Monday 15 December 2014

Dramatic irony, part 1

This afternoon, I spent an hour interviewing a 70-year-old retired lawyer who had been brought to the hospital for "confusion" and "unpleasant vivid daydreams." When I first met him, he said to me, "Well, it's been a fascinating trip so far. I didn't know that all this stuff is going on, that delusions like this can happen to people." He then elegantly launched into a nonsensical explanation of recent events, from being lost in the snow in Vermont with only strange innkeepers in sight, to being kidnapped and brought to Japan, where he was given hospital socks. As I struggled to keep him on track and progress with the interview, I felt frustrated with his verboseness. Listening closely, trying to make sense of his eloquent speech, I realized that his words added up to nothing more than nightmarish delusions. He, too, has been struggling to make sense of these experiences: "I've been trying to analyze why these things are happening to me... I feel better since they've mapped out a game plan, [which is] to bombard people with reality." Later, he failed a simple neurocognitive assessment. A picture emerged of an intelligent, educated man using those reserves to compensate and mask a significant decline.

As the interview seemed to be going on forever, we paused for a neurology resident to do her exam. I watched as numerous Parkinsonian features were revealed: bradykinetic hand movements, perseveration, increased muscle tone, shuffling gait. After, I stepped out of the room to ask the resident her thoughts. "We're thinking Lewy body dementia," she said, a diagnosis that goes along with Parkinsonism. I felt excited at discovering something new, the chance to diagnose, glad to have stumbled upon a neuro exam for a disease I hadn't seen before. A hypothesis shared only between the resident and me, not yet voiced to the patient himself.

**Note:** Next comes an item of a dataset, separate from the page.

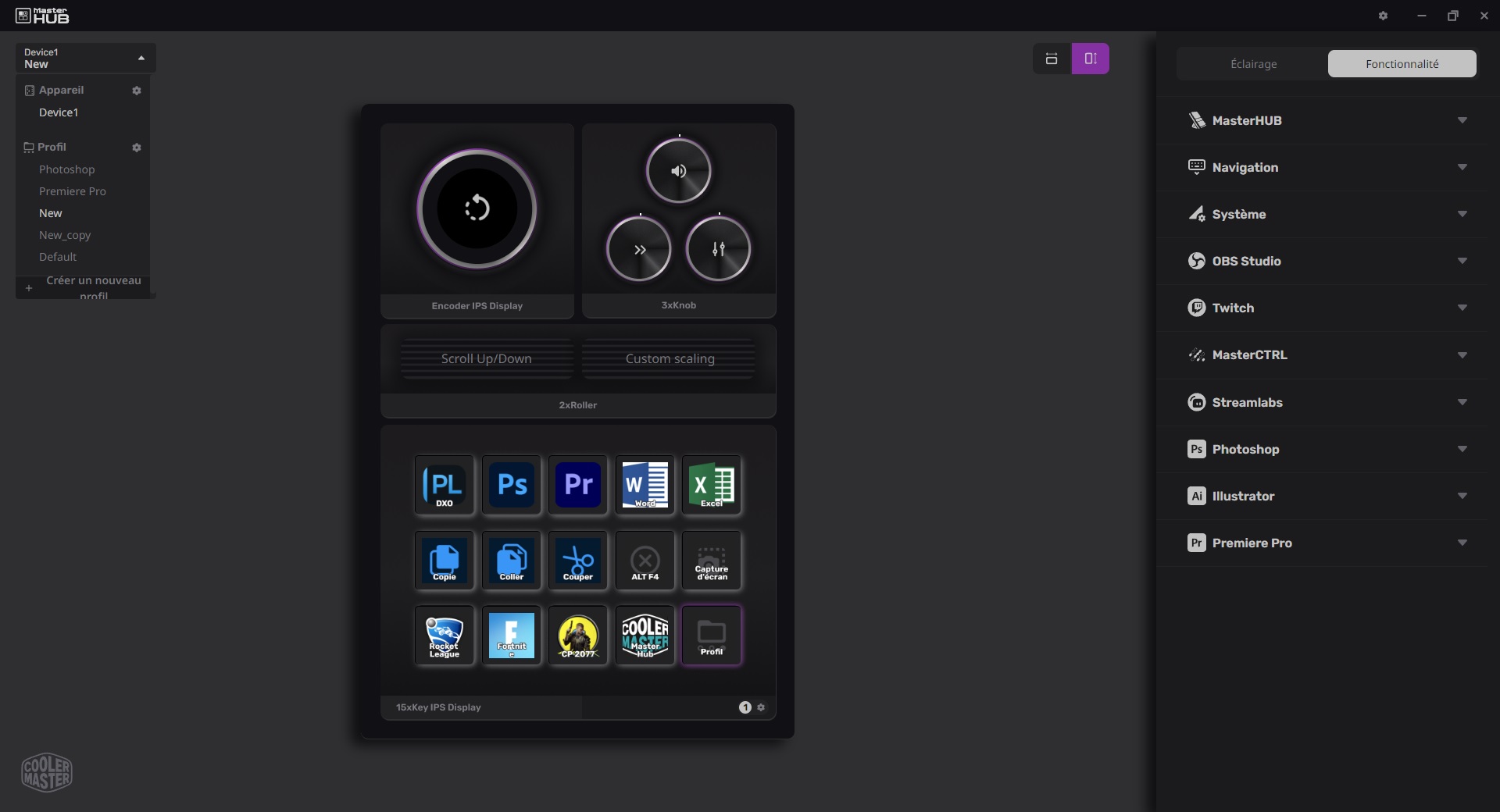
Task: Open the 15xKey page settings gear
Action: [x=761, y=707]
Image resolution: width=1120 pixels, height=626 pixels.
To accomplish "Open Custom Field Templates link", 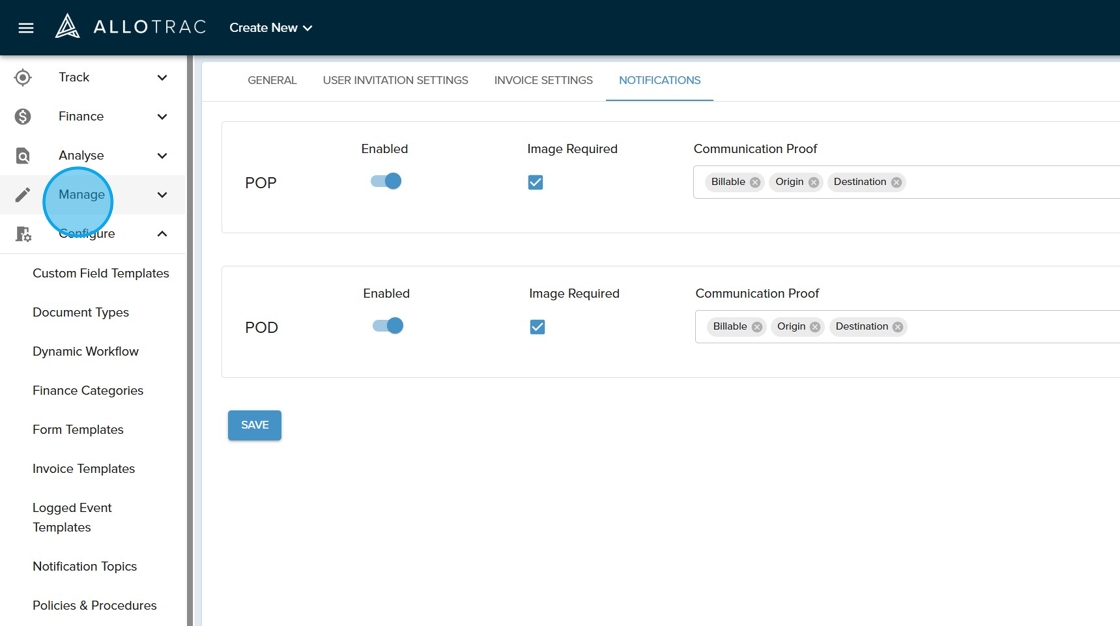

I stepped back into the room to finish my interview. Towards the very end, I asked the patient to describe his mood at present. "One hundred percent better!" he said, and smiled. "I actually think I have a chance now of being able to do things again, of going back to how I was. I was really worried about Alzheimer's, but the CT and MRI came back totally benign!" I choked up. Minutes later, I stood up, thanked him, shook his hand, and left the room.

Thursday 4 December 2014

Albany update

Just marched down Central Avenue in Albany with a mixed race crowd chanting for a more just and peaceful policing system. We started in Arbor Hill, the broke and black part of Albany where so many of our patients live. For a start, I felt safe in a neighborhood where I have been told never to feel safe. (That's been an effort of a local family doctor here, to get people out in the neighborhood and feeling safe.) People came out of their apartments to cheer, men joined in as we passed, cars stopped and honked in support. Just as I feel empowered by my white coat to join in where I might have been shy in the past, the rally seemed to empower this neighborhood; or perhaps the neighborhood, empowered, created the rally. I passed one patient's street and then another. I was so moved by the crowd chanting, marching with both hands raised, that for several blocks I was silent. But I am not a tourist: my grandmother drove black families to the polls to vote for JFK in 1960. As medical students, we work with people and care for patients whose communities face injustices and challenges that many of us don't face personally. I want to be able to look my patients in the eye and let them know that I know and I care about what's going on outside of the hospital. To demonstrate that people in a position of authority want change too. Last winter I attended my first rally ever, marching down Michigan Avenue in Chicago with Students for a National Health Plan, feeling awkward and ambivalent. Yet trying something once makes it so much easier to try it again, sets off a chain reaction.

Tuesday 2 December 2014

My patient woke up

For the past three weeks, I have been following an elderly male patient. First in the ICU, where he was delirious, in and out of consciousness and often nonresponsive. I spoke to his daughter, who told me that before his 75-day-and-counting hospitalization, he had been an independent man who used to come to her house daily to walk and watch TV with her dog. She was concerned that with so many transfers between and within the hospital, his providers had lost sight of his baseline, and only knew him as the extremely ill, nonverbal, mildly disheveled patient before them. In fact he suffered quite a loss of independence and dignity.

Today I met him on the floor (out of the ICU, in a regular surgery ward), and I introduced myself. I often feel the need to be careful when revealing to a new patient just how much I know about them from reading the chart and speaking to others; I don't want to appear to be a stalker. In this case, the patient was lonely, and soon the encounter became intimate. He asked which daughter I'd talked to. We talked briefly about how long he'd been in the hospital. Without prompting, he burst out, "I feel depressed" and "I'm scared," a phrase he kept repeating. When asked why, if perhaps he is afraid that he won't get well, he said, "I don't know." I was scared knowing he was scared.